From the post on women's preventive health services below, list every service whose entry states a specific age in years for the women it covers.
::: Text for analysis
I don’t know how you feel about the Affordable Care Act, and frankly, it doesn’t really matter. Just know one thing: we are not getting into a politically charged Obama-is-or-is-not-the-devil or Obamacare-is-the-worst-or-the-best-law-ever-passed argument on my blog. I won’t have it. Be forewarned: any comments of that sort will be deleted. There are plenty of other places on the internet to have that discussion.
But this week is National Women’s Health Week, an observance led by the US Department of Health and Human Services Office on Women’s Health, and that is something I do want to discuss — because the idea is to get women to make their health a priority, which is something we can all get behind. But here’s where the Affordable Care Act and National Women’s Health Week intersect: Under the Act, there’s a list of preventive health services for women that all Marketplace health plans have to cover without charging you a copay — even if you haven’t met your yearly deductible — as long as you get them done by an in-network provider. And since it’s National Women’s Health Week, I thought it’d be worth listing them below. So here goes:
- Anemia screening on a routine basis for pregnant women
- Breast Cancer Genetic Test Counseling (BRCA) for women at higher risk for breast cancer
- Breast Cancer Mammography screenings every 1 to 2 years for women over 40
- Breast Cancer Chemoprevention counseling for women at higher risk
- Breastfeeding comprehensive support and counseling from trained providers, and access to breastfeeding supplies, for pregnant and nursing women
- Cervical Cancer screening for sexually active women
- Chlamydia Infection screening for younger women and other women at higher risk
- Contraception: Food and Drug Administration-approved contraceptive methods, sterilization procedures, and patient education and counseling, as prescribed by a health care provider for women with reproductive capacity (not including abortifacient drugs). This does not apply to health plans sponsored by certain exempt “religious employers.”
- Domestic and interpersonal violence screening and counseling for all women
- Folic Acid supplements for women who may become pregnant
- Gestational diabetes screening for women 24 to 28 weeks pregnant and those at high risk of developing gestational diabetes
- Gonorrhea screening for all women at higher risk
- Hepatitis B screening for pregnant women at their first prenatal visit
- HIV screening and counseling for sexually active women
- Human Papillomavirus (HPV) DNA Test every 3 years for women with normal cytology results who are 30 or older
- Osteoporosis screening for women over age 60 depending on risk factors
- Rh Incompatibility screening for all pregnant women and follow-up testing for women at higher risk
- Sexually Transmitted Infections counseling for sexually active women
- Syphilis screening for all pregnant women or other women at increased risk
- Tobacco Use screening and interventions for all women, and expanded counseling for pregnant tobacco users
- Urinary tract or other infection screening for pregnant women
- Well-woman visits to get recommended services for women under 65
All politics aside, getting yourself the proper testing, screening, counseling, whatever, is important to staying healthy. So take some time to think about what you can do to improve your health and well being. And instead of setting it aside for later, take action now. And have a happy National Women’s Health Week.
::::::
::: Excerpted records
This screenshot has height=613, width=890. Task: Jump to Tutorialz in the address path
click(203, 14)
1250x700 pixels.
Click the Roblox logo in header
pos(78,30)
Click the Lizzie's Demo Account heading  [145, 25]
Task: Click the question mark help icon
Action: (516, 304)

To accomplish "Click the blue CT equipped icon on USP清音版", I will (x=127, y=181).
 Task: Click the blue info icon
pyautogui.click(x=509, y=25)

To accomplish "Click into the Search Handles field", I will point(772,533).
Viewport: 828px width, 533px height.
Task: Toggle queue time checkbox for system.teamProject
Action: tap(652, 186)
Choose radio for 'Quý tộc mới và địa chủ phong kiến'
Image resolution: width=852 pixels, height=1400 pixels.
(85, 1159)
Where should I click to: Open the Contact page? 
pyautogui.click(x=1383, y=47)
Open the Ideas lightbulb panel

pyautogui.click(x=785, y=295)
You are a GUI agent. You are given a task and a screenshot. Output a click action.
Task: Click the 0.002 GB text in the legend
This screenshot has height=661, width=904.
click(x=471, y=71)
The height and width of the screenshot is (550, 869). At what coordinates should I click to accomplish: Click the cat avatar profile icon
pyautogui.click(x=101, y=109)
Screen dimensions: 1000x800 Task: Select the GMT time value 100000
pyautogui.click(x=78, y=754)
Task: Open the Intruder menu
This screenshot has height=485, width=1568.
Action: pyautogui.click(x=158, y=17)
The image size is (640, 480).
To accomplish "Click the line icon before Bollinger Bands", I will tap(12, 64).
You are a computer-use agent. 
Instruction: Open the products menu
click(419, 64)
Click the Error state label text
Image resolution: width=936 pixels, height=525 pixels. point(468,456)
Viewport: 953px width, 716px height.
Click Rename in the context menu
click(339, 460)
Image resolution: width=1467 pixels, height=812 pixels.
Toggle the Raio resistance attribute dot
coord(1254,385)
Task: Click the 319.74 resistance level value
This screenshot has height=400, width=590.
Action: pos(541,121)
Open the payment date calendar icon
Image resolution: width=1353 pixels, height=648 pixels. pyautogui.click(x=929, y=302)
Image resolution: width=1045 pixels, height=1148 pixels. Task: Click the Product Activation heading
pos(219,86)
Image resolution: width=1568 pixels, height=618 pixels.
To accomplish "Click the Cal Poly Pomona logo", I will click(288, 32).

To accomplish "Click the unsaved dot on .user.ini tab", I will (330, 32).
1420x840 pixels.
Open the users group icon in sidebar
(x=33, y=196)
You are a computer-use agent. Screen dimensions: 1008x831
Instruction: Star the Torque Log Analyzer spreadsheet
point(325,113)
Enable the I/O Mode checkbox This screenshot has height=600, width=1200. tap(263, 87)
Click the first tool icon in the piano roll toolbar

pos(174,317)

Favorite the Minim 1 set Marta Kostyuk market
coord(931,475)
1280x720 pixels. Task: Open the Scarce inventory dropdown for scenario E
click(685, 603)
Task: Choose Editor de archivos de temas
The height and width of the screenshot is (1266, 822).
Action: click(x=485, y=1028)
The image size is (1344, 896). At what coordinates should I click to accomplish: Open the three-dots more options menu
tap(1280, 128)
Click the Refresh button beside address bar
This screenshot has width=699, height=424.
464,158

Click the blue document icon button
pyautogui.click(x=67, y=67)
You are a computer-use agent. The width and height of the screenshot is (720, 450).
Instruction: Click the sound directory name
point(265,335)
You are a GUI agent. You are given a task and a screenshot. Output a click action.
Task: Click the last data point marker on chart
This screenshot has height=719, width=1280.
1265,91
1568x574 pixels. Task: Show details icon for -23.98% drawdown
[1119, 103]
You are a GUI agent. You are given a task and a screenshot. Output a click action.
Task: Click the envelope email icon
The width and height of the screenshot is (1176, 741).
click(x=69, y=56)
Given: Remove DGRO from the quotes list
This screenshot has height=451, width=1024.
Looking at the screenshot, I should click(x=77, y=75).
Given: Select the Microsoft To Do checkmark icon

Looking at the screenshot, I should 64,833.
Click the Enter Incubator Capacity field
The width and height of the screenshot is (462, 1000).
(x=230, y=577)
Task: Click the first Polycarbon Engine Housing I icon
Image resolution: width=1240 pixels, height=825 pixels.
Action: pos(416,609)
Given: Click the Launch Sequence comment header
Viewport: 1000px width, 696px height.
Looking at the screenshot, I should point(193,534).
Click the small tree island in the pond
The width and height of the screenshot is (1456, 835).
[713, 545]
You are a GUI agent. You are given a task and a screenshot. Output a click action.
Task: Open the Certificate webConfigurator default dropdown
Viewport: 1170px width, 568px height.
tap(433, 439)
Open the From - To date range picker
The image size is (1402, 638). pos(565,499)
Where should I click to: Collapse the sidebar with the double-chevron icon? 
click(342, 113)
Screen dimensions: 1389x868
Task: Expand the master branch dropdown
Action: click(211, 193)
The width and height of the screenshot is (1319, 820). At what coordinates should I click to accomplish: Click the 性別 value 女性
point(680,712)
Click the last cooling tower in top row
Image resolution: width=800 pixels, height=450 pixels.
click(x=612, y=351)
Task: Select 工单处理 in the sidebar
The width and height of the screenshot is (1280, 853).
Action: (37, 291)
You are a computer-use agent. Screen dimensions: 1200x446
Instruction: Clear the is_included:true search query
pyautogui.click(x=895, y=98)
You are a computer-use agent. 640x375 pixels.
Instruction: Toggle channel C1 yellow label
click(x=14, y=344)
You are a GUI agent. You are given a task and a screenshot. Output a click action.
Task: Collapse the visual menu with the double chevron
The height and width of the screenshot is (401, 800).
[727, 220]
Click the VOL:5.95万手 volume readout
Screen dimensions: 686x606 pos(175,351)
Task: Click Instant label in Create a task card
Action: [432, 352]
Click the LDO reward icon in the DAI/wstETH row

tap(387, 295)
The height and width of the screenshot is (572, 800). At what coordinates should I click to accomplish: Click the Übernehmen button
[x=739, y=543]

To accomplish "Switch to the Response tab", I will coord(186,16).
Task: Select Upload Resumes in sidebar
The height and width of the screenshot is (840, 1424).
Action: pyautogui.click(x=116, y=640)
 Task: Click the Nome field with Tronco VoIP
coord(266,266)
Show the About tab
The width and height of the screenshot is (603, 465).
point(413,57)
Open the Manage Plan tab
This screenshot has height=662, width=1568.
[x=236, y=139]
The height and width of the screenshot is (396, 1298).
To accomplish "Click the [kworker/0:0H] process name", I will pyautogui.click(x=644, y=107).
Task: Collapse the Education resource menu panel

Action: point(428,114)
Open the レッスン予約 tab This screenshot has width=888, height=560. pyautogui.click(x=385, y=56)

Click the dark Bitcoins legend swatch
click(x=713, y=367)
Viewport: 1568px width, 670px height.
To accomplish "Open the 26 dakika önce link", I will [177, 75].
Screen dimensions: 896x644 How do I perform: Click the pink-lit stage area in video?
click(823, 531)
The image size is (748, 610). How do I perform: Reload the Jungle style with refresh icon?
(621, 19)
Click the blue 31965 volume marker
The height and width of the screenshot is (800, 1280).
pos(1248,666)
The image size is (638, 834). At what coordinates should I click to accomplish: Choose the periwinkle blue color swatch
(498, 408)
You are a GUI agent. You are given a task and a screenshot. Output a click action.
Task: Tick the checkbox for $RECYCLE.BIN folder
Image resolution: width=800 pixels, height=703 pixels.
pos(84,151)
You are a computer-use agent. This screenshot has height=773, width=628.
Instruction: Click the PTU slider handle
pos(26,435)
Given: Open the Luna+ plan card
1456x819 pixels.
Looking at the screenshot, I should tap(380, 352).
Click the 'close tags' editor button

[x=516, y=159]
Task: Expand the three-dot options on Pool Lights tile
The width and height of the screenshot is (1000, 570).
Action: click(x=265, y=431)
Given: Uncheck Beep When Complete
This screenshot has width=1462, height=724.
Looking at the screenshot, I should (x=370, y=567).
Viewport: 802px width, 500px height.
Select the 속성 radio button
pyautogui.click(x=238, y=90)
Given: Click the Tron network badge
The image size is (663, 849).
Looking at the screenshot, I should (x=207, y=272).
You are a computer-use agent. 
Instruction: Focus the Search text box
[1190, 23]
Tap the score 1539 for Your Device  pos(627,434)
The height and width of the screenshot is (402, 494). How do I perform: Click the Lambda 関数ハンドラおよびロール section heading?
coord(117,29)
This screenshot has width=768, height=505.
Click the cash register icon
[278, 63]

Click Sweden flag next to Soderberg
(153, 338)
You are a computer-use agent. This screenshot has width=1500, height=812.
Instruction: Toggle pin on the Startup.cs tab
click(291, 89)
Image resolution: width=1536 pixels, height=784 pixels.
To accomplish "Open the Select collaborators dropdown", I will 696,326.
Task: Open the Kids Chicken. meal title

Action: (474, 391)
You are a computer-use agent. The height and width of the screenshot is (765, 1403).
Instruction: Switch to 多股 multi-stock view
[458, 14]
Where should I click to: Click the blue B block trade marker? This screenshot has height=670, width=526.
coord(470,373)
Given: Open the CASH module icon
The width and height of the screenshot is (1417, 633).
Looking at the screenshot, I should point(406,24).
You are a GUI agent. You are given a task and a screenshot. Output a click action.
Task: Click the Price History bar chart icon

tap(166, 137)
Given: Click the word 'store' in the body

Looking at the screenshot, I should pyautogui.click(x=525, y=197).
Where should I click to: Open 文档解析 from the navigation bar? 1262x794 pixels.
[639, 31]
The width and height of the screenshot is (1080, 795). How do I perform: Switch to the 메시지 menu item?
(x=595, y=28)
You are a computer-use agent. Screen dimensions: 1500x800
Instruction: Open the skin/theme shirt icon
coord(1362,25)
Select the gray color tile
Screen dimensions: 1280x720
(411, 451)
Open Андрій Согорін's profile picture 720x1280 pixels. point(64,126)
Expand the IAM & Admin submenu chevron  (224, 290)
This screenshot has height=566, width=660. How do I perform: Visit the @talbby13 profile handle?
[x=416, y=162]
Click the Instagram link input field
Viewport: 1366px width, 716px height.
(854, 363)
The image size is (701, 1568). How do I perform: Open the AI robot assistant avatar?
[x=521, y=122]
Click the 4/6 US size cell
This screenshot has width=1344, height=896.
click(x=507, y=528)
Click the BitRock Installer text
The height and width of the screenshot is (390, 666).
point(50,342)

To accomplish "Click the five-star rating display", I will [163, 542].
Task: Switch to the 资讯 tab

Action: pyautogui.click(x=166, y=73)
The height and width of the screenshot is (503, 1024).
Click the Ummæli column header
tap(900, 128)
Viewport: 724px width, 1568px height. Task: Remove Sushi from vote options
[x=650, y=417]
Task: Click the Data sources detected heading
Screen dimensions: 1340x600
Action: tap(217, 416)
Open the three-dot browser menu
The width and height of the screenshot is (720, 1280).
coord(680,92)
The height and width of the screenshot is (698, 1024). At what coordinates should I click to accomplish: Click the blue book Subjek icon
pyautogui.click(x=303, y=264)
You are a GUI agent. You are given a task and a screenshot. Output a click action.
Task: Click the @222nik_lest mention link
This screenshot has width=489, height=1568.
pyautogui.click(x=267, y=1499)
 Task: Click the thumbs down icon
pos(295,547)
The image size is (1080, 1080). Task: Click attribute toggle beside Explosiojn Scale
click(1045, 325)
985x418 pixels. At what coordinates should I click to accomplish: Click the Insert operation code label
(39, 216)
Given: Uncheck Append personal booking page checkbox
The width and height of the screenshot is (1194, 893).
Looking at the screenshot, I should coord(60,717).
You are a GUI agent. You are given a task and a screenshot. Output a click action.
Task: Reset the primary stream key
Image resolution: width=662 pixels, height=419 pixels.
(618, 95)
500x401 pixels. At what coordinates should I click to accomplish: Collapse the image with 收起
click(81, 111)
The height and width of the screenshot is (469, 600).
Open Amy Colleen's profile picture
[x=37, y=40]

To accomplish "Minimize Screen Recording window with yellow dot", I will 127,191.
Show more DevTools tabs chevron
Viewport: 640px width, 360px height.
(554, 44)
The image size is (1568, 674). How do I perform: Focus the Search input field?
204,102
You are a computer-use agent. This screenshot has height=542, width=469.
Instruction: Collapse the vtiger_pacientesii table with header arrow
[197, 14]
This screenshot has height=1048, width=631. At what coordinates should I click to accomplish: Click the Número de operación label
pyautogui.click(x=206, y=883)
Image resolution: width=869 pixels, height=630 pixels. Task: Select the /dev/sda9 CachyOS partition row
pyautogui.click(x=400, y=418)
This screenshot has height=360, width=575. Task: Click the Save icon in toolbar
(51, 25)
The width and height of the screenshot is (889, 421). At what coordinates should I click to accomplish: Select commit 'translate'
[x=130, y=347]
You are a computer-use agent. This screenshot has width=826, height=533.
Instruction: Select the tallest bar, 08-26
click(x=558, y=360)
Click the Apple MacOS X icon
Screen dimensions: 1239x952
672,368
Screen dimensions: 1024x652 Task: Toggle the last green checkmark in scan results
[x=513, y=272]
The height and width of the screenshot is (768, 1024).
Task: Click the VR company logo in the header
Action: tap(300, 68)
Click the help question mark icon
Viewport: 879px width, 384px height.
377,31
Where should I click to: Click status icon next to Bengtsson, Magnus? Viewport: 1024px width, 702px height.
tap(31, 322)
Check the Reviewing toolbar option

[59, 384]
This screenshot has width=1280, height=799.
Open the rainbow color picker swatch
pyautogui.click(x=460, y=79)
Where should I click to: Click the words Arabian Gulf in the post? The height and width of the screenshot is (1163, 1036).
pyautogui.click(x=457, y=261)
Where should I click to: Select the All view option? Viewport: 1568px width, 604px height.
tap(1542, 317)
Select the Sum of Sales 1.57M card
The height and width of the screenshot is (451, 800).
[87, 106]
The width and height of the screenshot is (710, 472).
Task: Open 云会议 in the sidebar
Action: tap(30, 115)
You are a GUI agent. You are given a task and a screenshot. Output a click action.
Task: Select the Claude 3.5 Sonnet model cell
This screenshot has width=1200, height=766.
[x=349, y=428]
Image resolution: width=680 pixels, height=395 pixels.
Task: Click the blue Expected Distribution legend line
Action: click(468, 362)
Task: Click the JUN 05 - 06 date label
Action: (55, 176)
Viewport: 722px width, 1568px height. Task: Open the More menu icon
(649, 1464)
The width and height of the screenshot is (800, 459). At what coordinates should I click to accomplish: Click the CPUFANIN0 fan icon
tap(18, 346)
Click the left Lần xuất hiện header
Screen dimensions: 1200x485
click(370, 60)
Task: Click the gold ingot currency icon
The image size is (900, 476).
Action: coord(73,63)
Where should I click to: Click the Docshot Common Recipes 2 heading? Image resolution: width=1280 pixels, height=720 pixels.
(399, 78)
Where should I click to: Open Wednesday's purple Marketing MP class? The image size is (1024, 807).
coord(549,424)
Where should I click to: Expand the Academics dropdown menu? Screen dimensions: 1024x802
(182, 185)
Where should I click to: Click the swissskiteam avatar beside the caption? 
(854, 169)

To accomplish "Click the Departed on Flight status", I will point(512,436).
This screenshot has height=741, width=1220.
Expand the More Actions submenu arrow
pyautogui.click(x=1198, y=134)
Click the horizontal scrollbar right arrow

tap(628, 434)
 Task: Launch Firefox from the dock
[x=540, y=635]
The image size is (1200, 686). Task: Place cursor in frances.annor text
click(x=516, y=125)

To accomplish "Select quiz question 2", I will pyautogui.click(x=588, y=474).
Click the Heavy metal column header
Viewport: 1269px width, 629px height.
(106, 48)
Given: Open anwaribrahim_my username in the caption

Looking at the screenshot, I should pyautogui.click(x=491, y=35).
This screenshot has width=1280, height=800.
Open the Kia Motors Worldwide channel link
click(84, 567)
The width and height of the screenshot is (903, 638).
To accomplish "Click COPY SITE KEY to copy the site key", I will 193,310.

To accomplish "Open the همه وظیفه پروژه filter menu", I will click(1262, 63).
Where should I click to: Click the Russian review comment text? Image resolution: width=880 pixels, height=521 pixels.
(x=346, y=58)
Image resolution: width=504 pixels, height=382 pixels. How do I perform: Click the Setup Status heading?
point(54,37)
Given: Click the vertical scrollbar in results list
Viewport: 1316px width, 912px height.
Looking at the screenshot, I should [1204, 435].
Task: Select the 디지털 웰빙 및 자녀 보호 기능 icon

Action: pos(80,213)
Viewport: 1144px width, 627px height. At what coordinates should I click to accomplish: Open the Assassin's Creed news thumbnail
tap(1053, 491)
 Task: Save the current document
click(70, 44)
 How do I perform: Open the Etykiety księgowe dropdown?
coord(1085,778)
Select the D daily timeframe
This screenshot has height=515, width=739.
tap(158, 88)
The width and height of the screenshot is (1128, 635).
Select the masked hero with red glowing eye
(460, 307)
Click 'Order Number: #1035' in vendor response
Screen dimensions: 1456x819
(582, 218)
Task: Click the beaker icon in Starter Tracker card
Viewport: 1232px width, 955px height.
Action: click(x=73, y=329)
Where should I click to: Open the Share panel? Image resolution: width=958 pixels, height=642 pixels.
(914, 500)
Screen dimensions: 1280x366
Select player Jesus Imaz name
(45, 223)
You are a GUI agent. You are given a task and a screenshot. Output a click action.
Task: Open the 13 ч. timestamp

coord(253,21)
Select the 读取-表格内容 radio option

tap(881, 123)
::::::
**Result**
- Breast Cancer Mammography screenings (every 1 to 2 years for women over 40)
- Human Papillomavirus (HPV) DNA Test (every 3 years for women with normal cytology results who are 30 or older)
- Osteoporosis screening (for women over age 60 depending on risk factors)
- Well-woman visits (to get recommended services for women under 65)